== What you will do ==
Express the data as a JSON list of strings, one string per line and no blank lines. Begin at the line that contains "The height and width of the screenshot is (459, 910)." and stop after the line that contains "pos(298,127)".

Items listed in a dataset

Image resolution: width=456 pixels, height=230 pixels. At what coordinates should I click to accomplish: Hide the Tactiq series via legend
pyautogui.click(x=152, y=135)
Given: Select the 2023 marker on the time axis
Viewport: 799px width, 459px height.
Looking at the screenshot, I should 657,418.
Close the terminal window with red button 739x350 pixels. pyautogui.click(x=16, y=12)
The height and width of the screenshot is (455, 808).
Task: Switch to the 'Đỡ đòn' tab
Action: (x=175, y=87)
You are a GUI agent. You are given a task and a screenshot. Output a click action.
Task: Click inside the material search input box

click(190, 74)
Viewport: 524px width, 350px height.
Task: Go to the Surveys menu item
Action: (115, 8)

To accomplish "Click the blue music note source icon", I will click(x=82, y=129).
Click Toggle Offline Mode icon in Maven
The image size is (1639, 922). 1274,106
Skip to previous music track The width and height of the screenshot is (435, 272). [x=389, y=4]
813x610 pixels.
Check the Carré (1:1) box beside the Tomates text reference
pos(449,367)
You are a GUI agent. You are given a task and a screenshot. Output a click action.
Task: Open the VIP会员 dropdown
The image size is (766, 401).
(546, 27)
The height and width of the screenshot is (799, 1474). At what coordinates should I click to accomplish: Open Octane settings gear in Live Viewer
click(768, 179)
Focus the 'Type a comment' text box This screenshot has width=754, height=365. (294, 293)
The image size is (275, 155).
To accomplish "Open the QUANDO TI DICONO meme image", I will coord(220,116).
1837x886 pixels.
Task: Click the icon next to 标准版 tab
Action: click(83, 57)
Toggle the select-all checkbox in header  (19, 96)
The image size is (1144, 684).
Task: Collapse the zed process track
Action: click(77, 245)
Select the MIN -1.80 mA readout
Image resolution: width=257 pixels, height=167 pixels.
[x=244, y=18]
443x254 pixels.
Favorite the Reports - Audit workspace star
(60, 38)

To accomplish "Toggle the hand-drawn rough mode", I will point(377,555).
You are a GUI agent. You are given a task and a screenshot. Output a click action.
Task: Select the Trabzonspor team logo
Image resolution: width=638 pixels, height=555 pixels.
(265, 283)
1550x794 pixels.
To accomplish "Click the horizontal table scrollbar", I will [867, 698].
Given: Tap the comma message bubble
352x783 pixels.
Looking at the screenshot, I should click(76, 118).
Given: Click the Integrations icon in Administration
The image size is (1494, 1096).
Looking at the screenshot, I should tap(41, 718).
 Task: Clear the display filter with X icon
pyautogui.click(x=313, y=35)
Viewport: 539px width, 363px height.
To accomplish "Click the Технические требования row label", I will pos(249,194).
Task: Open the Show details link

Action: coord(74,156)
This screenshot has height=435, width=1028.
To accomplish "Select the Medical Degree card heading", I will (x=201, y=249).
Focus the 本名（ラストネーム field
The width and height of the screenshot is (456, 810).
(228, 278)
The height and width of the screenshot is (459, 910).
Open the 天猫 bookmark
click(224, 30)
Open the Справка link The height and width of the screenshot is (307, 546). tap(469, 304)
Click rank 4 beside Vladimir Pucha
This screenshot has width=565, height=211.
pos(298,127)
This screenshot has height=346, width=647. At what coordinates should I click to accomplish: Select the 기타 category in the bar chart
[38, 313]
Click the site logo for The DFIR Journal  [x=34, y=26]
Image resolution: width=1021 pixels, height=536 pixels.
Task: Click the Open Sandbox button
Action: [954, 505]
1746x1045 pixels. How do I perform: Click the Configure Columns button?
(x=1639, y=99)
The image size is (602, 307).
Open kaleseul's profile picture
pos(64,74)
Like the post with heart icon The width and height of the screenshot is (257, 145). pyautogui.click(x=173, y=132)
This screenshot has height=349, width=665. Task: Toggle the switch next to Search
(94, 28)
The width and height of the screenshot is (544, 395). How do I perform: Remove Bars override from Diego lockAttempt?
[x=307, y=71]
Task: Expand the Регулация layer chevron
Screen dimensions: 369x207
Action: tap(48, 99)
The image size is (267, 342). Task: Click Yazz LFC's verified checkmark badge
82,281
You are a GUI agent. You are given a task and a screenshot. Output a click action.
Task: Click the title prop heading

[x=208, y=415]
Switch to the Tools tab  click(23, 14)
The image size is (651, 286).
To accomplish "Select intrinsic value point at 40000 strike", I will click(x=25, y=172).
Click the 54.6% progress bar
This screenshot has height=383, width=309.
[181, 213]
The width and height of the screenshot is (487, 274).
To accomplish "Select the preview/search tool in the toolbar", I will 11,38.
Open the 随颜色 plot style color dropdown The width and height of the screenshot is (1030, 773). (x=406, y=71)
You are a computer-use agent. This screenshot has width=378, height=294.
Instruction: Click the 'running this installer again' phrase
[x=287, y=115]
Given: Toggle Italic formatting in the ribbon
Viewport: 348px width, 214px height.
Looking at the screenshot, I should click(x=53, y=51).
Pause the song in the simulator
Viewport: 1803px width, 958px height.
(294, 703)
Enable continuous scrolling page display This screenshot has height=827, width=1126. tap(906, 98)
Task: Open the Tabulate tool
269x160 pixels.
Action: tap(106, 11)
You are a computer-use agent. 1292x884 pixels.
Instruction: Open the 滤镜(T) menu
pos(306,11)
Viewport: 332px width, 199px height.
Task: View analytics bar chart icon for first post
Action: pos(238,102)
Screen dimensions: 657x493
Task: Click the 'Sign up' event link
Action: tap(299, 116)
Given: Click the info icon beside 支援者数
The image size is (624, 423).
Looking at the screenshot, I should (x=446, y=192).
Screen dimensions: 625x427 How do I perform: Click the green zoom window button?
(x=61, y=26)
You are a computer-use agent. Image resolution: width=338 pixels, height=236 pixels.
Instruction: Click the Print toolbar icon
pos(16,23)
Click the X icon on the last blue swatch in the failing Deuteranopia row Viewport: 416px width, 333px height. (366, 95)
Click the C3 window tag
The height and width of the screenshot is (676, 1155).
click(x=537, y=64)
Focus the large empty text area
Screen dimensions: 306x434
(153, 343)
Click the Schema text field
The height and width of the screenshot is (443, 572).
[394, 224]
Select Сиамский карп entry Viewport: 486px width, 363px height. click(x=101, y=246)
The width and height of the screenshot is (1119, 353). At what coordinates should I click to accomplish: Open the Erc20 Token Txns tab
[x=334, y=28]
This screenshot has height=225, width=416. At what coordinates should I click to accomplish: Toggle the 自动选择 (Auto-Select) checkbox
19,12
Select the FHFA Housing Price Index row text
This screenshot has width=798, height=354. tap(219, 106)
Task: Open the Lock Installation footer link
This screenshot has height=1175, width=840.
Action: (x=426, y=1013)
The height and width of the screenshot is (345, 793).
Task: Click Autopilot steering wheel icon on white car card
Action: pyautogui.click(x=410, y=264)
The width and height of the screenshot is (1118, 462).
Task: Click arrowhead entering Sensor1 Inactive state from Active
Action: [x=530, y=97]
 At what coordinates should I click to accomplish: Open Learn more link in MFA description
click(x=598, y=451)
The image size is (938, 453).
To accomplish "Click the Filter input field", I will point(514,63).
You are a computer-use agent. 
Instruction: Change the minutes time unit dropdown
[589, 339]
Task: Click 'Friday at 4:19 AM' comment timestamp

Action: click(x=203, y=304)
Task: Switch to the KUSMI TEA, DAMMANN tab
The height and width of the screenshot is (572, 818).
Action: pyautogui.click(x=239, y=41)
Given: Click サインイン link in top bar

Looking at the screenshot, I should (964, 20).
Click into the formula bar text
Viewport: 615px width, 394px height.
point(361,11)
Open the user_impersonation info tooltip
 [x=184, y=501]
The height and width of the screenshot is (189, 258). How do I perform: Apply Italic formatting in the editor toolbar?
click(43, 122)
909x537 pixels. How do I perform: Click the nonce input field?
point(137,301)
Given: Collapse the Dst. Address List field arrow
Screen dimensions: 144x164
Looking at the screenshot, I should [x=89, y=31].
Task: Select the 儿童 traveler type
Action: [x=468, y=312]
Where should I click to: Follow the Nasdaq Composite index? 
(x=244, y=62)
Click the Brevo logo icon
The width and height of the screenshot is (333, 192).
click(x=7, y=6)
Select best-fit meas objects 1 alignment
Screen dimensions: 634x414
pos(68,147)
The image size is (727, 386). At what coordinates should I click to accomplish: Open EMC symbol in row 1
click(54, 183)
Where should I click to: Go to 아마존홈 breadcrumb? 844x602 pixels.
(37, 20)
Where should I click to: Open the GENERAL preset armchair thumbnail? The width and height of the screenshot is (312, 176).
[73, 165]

== Exercise solution ==
[
  "The height and width of the screenshot is (459, 910).",
  "Open the 天猫 bookmark",
  "click(224, 30)",
  "Open the Справка link The height and width of the screenshot is (307, 546). tap(469, 304)",
  "Click rank 4 beside Vladimir Pucha",
  "This screenshot has width=565, height=211.",
  "pos(298,127)"
]